EXERCISE INSTRUCTIONS: Only the pictures should be left out; write out all other data exactly.

[Start of section]

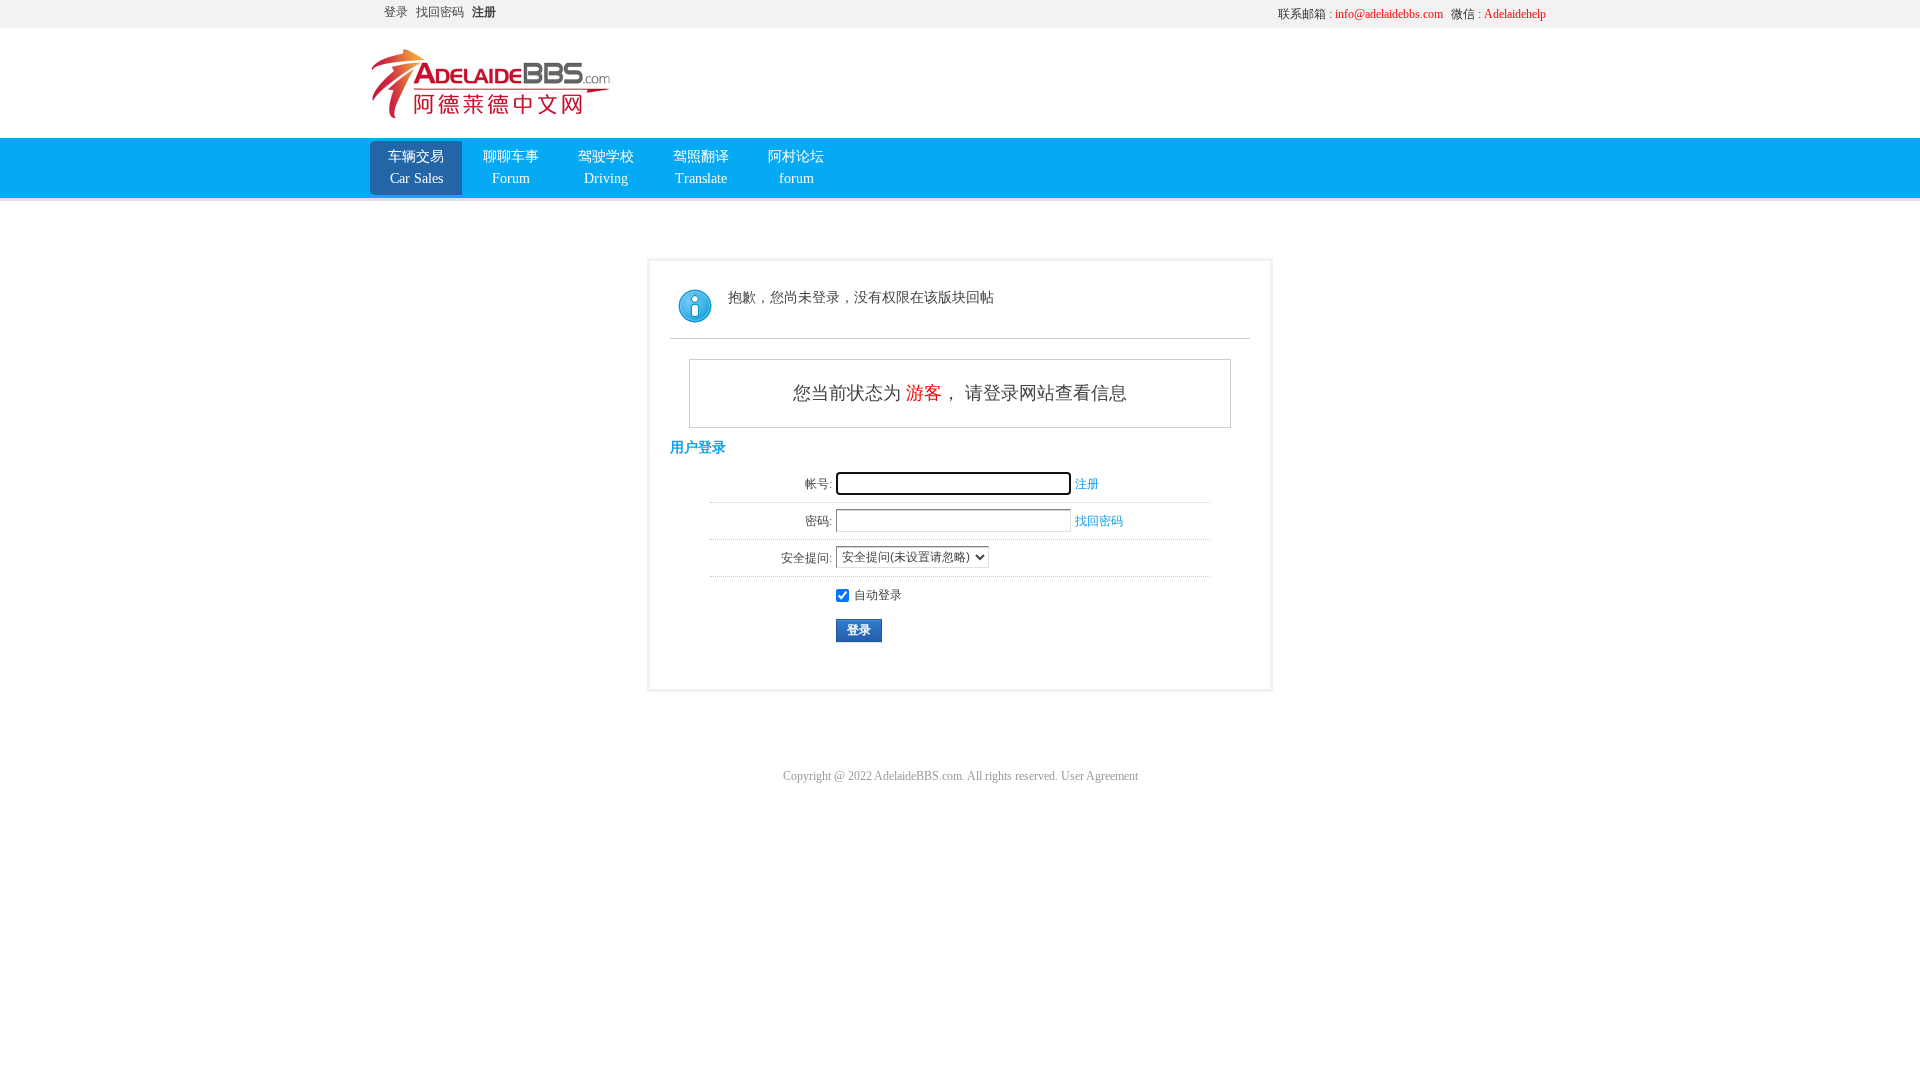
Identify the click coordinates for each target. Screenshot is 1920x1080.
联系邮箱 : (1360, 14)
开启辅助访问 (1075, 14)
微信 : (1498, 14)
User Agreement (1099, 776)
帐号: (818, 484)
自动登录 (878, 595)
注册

[End of section]

REPLY TO THE EXERCISE:
Identify the click coordinates for each target. Screenshot is 1920x1080.
联系邮箱 : (1360, 14)
开启辅助访问 (1075, 14)
微信 : (1498, 14)
User Agreement (1099, 776)
帐号: (818, 484)
自动登录 (878, 595)
注册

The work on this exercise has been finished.